Factors That Influence Alcohol’s Detection Window
Gender, body fact, and menstruation
Since women have less body water, and more body fat compared to men, they reach higher intoxication levels even when drinking the same amount of alcohol. Also, women get more intoxicated if they drink just before their period; this is because hormones affect a person’s BAC. However, alcohol leaves women’s blood faster than men.
For pregnant women, drinking alcohol can be dangerous. This article can help you learn more about pregnancy test tweaking.

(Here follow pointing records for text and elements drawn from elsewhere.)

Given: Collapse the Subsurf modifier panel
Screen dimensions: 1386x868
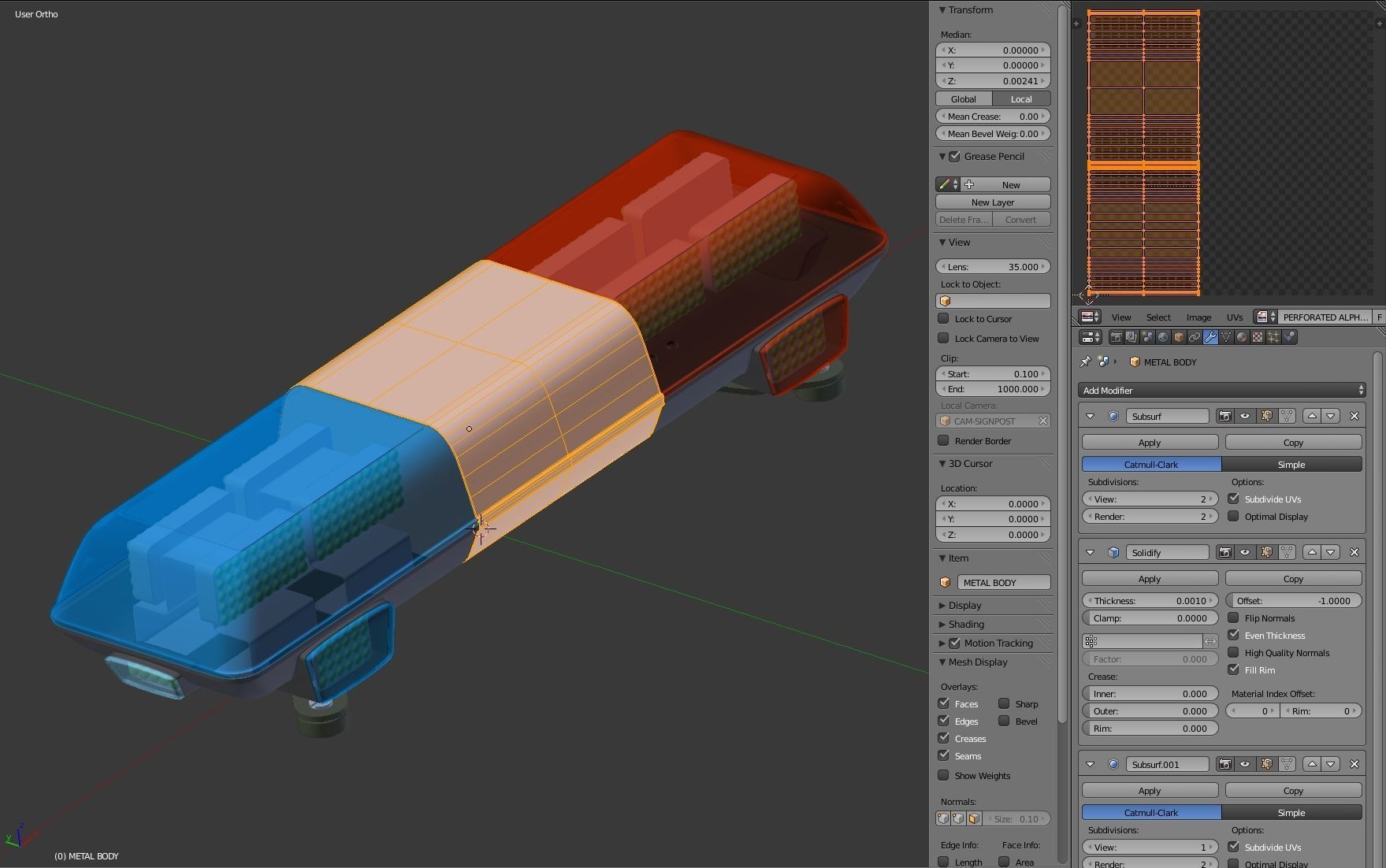Looking at the screenshot, I should (x=1091, y=415).
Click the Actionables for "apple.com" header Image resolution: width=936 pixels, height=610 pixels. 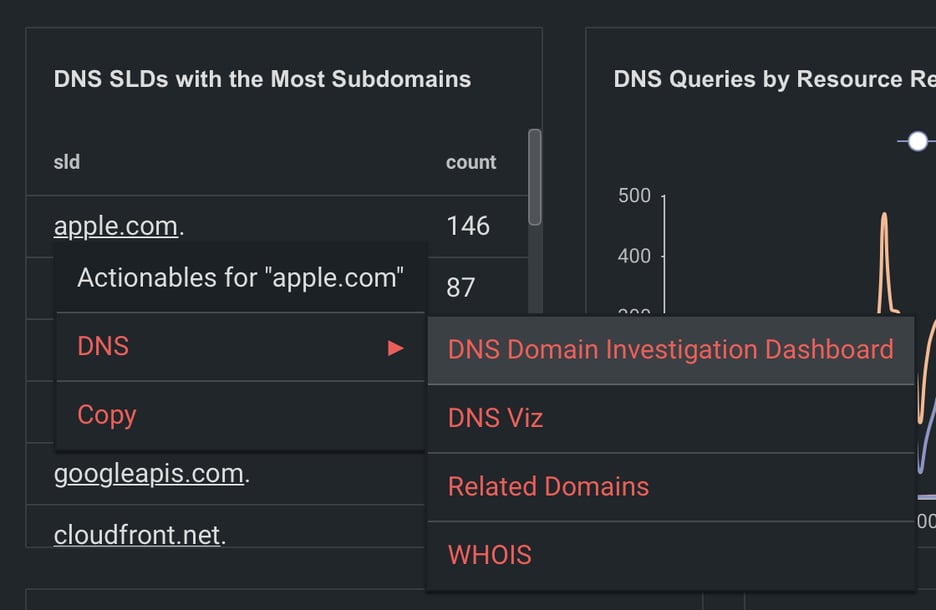[240, 278]
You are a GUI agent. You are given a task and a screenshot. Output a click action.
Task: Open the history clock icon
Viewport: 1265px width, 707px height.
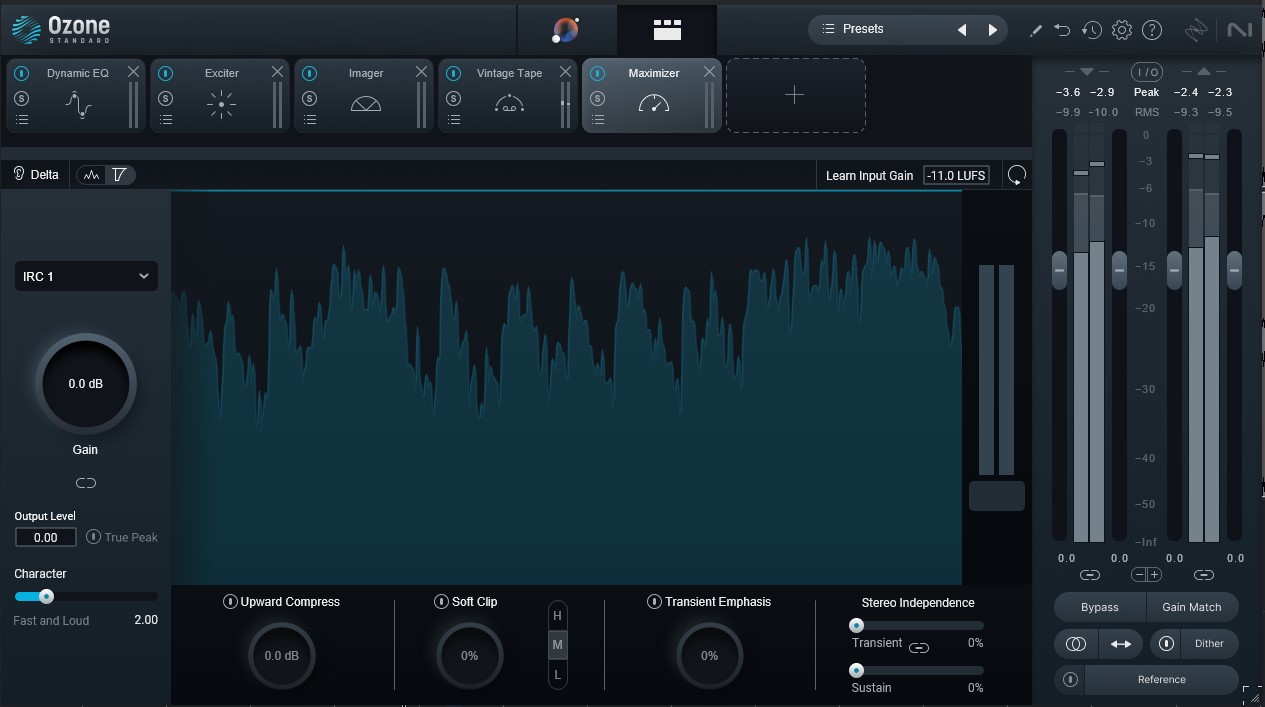coord(1091,29)
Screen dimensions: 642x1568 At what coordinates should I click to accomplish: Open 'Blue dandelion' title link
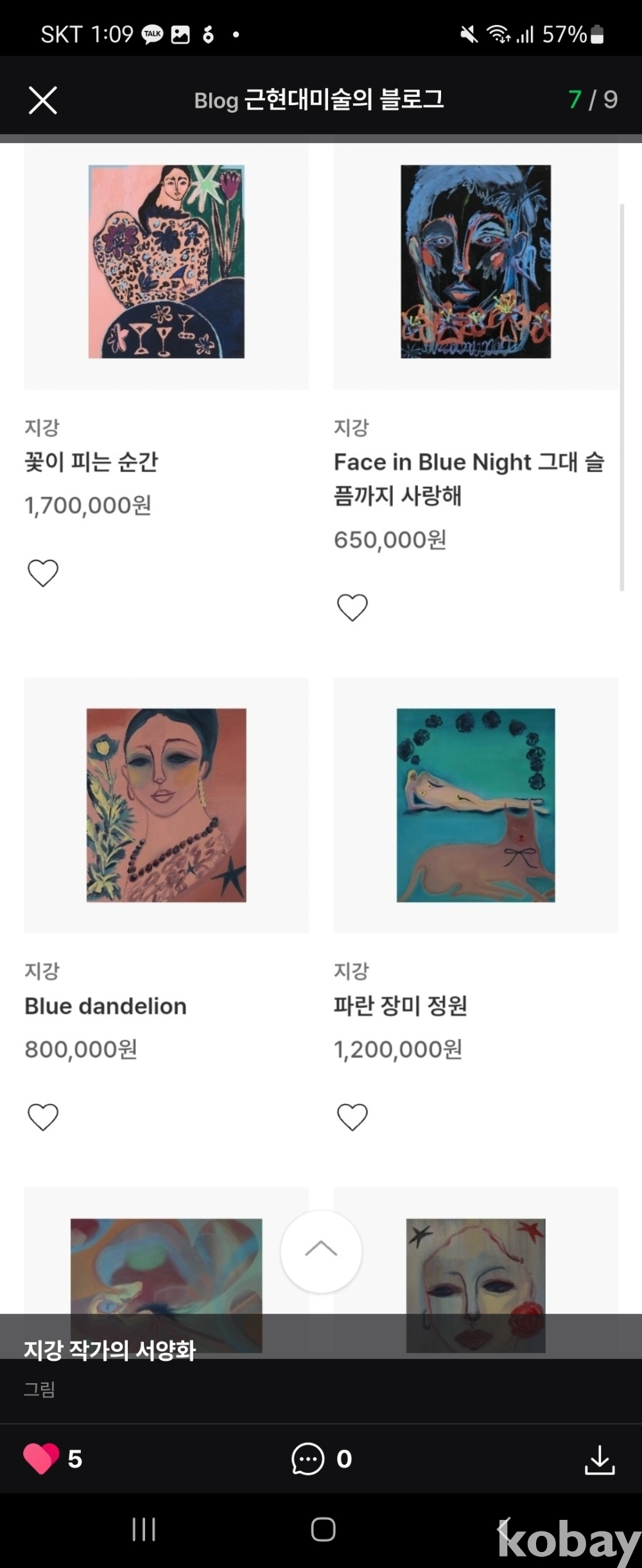[x=106, y=1006]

Because of age-related changes, such as slow metabolism, decrease in water weight, and loss of muscle tissue older people get intoxicated faster than young people.
The body absorbs drinks with high alcohol concentration, such as spirits faster; this leads to higher intoxication levels. Also, mixing alcohol with metronidazole is dangerous.
Empty or full stomach
Drinking on a full stomach slows alcohol effects. Eating foods rich in proteins slows down alcohol absorption and intoxication levels.

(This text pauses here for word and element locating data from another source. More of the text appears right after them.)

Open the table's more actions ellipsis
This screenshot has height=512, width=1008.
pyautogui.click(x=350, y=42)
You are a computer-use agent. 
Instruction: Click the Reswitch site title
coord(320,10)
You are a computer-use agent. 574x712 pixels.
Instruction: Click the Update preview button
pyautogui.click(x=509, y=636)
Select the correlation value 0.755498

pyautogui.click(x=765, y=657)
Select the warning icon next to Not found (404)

Individual alcohol tolerance
A person’s genetics affect how quickly their body processes and excretes alcohol.
Physical or mental health
Alcohol and depression or anxiety don’t mix well. The body’s stressful state may affect the way and rate at which the body processes alcohol by causing a change in the stomach’s enzymes.
Is Urine Testing Accurate in Testing for Alcohol?
Because alcohol detection window in the urine can last for up to 48 hours after consumption, then urine testing is an accurate indicator of a person’s alcohol consumption.
However, the alcohol content in urine is 1.33 times higher than in the bloodstream. So, this can result in inaccurate test results that show someone drank more alcohol than what they consumed. For accurate results, you should collect at least two urine samples 30 minutes to one hours apart.
Alcohol Byproducts Stay in Urine Longer
Alcohol has a short detection window of less than a day. However, alcohol byproducts, including ethyl glucuronide (EtG) can be detected in a person’s urine three days after alcohol consumption.
Other lab tests test the urine for ethyl sulfate (EtS), a metabolic substance signals recent alcohol consumption.
While these tests are often more reliable than traditional testing, they aren’t used in place for traditional testing. This is because they’re expensive and they can’t determine the amount of alcohol consumed.
In 2007, the Alcohol and Alcoholism journal published a study that shows ethyl glucuronide (EtG) tests don’t detect alcohol 26 hours after consumption. Thus, EtG and EtS urine tests sometimes yield false positives when screening for alcohol abstinence timeline, which can negatively impact a person.